WHAT IS BEING ASKED: Down to the last line, retype each line of the entries exactly, starting with the one that contains "Open OBS Studio".

Stored data
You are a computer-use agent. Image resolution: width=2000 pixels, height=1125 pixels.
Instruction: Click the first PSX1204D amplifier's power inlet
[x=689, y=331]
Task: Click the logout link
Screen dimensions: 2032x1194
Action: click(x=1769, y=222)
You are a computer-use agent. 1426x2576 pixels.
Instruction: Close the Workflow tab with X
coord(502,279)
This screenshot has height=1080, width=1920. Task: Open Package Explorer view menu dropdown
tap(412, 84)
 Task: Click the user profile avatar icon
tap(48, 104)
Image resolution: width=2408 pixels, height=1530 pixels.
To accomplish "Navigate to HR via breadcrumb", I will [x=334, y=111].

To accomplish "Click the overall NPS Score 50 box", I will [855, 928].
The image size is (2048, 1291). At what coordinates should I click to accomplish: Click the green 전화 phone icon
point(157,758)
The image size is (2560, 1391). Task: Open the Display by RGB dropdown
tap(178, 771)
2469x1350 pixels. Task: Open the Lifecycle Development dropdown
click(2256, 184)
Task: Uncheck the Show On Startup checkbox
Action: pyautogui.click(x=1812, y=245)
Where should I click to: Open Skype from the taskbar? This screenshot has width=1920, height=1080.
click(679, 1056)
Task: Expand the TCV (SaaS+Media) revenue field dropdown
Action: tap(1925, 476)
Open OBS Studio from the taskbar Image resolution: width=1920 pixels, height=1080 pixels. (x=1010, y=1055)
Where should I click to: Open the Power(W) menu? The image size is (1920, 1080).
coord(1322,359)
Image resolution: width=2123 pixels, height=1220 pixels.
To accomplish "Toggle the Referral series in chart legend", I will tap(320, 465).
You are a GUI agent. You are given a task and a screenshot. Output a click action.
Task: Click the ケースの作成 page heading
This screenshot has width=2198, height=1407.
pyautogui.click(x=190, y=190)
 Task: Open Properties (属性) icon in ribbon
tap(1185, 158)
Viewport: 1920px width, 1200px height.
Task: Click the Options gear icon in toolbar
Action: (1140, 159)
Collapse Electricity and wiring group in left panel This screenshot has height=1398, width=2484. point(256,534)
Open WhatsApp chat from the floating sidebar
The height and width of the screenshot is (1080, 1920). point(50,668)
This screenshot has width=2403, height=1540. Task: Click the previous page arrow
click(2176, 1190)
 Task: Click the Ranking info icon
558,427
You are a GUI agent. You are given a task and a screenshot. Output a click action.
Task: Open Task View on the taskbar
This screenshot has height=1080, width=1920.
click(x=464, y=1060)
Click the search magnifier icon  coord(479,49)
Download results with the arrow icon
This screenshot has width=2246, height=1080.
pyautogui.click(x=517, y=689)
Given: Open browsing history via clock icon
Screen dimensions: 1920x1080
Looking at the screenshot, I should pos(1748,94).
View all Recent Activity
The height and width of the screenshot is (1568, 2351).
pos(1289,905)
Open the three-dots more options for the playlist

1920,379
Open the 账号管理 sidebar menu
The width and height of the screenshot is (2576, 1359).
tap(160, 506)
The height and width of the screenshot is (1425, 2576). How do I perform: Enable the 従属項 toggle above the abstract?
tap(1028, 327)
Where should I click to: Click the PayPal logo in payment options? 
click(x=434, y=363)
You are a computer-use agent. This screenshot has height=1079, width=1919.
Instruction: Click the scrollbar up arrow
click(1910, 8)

TASK RESULT:
Open OBS Studio from the taskbar Image resolution: width=1920 pixels, height=1080 pixels. (x=1010, y=1055)
Where should I click to: Open the Power(W) menu? The image size is (1920, 1080).
coord(1322,359)
Image resolution: width=2123 pixels, height=1220 pixels.
To accomplish "Toggle the Referral series in chart legend", I will tap(320, 465).
You are a GUI agent. You are given a task and a screenshot. Output a click action.
Task: Click the ケースの作成 page heading
This screenshot has width=2198, height=1407.
pyautogui.click(x=190, y=190)
 Task: Open Properties (属性) icon in ribbon
tap(1185, 158)
Viewport: 1920px width, 1200px height.
Task: Click the Options gear icon in toolbar
Action: (1140, 159)
Collapse Electricity and wiring group in left panel This screenshot has height=1398, width=2484. point(256,534)
Open WhatsApp chat from the floating sidebar
The height and width of the screenshot is (1080, 1920). point(50,668)
This screenshot has width=2403, height=1540. Task: Click the previous page arrow
click(2176, 1190)
 Task: Click the Ranking info icon
558,427
You are a GUI agent. You are given a task and a screenshot. Output a click action.
Task: Open Task View on the taskbar
This screenshot has height=1080, width=1920.
click(x=464, y=1060)
Click the search magnifier icon  coord(479,49)
Download results with the arrow icon
This screenshot has width=2246, height=1080.
pyautogui.click(x=517, y=689)
Given: Open browsing history via clock icon
Screen dimensions: 1920x1080
Looking at the screenshot, I should pos(1748,94).
View all Recent Activity
The height and width of the screenshot is (1568, 2351).
pos(1289,905)
Open the three-dots more options for the playlist

1920,379
Open the 账号管理 sidebar menu
The width and height of the screenshot is (2576, 1359).
tap(160, 506)
The height and width of the screenshot is (1425, 2576). How do I perform: Enable the 従属項 toggle above the abstract?
tap(1028, 327)
Where should I click to: Click the PayPal logo in payment options? 
click(x=434, y=363)
You are a computer-use agent. This screenshot has height=1079, width=1919.
Instruction: Click the scrollbar up arrow
click(1910, 8)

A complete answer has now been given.